Art as Design & Design as Art

While artists create mostly using intuition, a designer creates using both intuition and logic, as a design is usually commission by a client to serve a specific purpose, hence the need to take into considerations practicality and context is essential. The title of the exhibition “Proportion & Emotion” embodies the two most important components that are the fundamentals of a good design, where by the former is driven by logic and the latter is driven by intuition. Central to Kelley’s practice and philosophy, she believes that art and design are often intertwined and through this exhibition, she hopes to bring across the point that boundaries of art and design can often be blurred, and this combination of art and design produce works that meets a design brief but at the same time, embodies the touch of the creator.

The exhibition is curated to have 2 main parts - one part features 20 highlights of commercial works done in the 20 years and these works embodies the spirit of design as art; while the other part which features 20 new works with collaborators from Singapore and overseas are a showcase of art as design. Ultimately, the show hopes to invite the viewer to think - can art be design and can design be art?

An Introduction by
Kelley Cheng

Art as Design

These 20 artworks are specially created in close collaboration with my friends and peers from the art and design industry both locally and globally. I am very happy that almost everyone I have invited agreed immediately and are enthusiastic with this fun collaboration. The process is that each designer/artist was given a base artwork from myself, numbered 1 to 20, each played or punned with a Chinese phrase or idiom that contained a number that has a personal significance to me in that particular year of the 2 decades. The narrative of each year was shared with the appointed designer/artist, who were all given 100% freedom to respond to the narrative conceptually or simply visually.
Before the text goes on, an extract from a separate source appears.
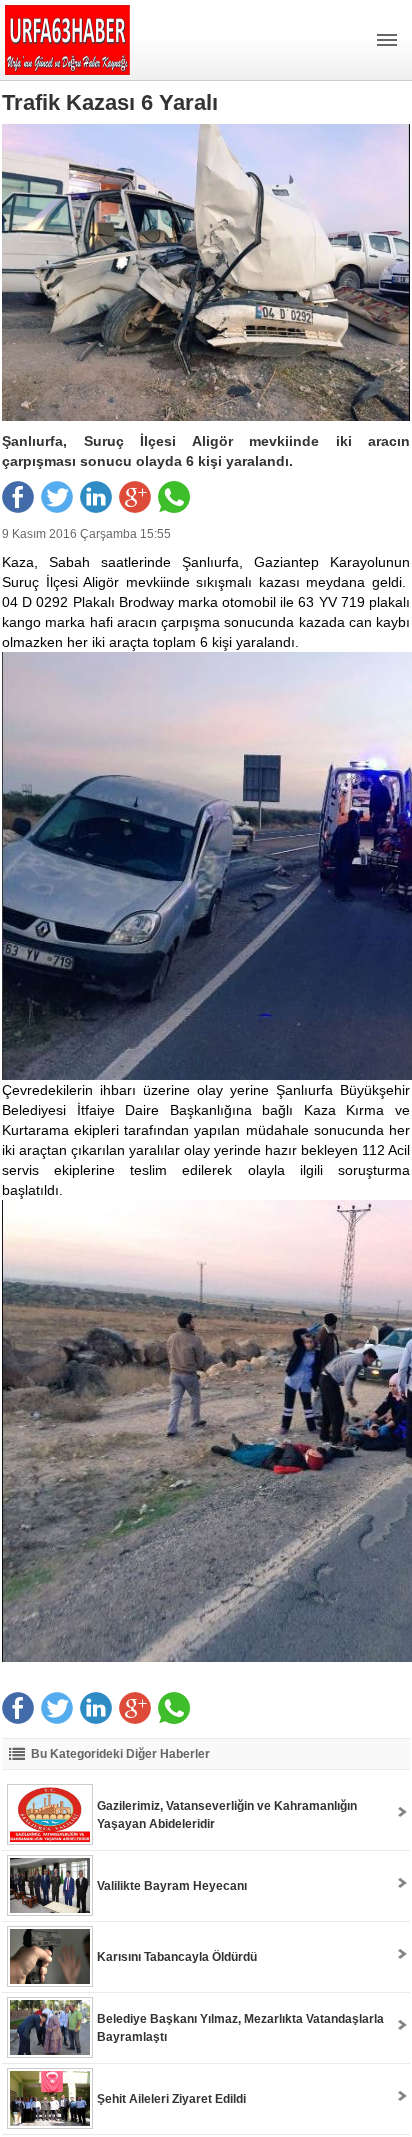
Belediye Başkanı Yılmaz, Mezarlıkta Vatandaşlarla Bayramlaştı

As a designer, we often have to consider concept, aesthetics, execution and also, it usually has to serve a specific purpose for the client. Art is typically more free and expressive as you don’t need to create with a specific purpose or audience. In curating this collaboration, I hope to send across the message that if designers are given the same freedom as artists, the outcome can almost always be much more stunning, exciting, surprising and yet it is possible that it can still serve a specific purpose.

Some of the collaborators/friends asked me why Chinese words? And there is indeed a story behind this. As the youngest child with 2 older siblings, I had quite a lonely childhood as I was alone in the house with my mother most of the time, who was always busy with housework. So I used to comb the bookshelves of my sister and brother and spend every afternoon reading. That was also how I fell in love with books and magazines. My brother was a huge 武侠小说 (martial arts novel) fan, so I discovered the fascinating world of martial arts through the works of 金庸 (Jin Yong) 古龙 (Gu Long) and devoured all the series that I could find from his collection. The pugilist characters were like my friends, when i immersed myself for weeks binging on each series. I have fond memories of those lonely but not alone afternoons with my imaginary martial art circles. As a kid, I really wanted to be one of those a pugilist with superb kung fu skills. I realised quite quickly you can’t be a pugilist in the modern world, but the positive values of being a pugilist has remained inside me and perhaps that is why I value strength, honour and loyalty; and even as a designer, it is important. And this saying always stays with me - 要学武, 先学做人 (to learn martial arts, you must first learn to be a good human being). And I would like to impart to all young designers the same philosophy.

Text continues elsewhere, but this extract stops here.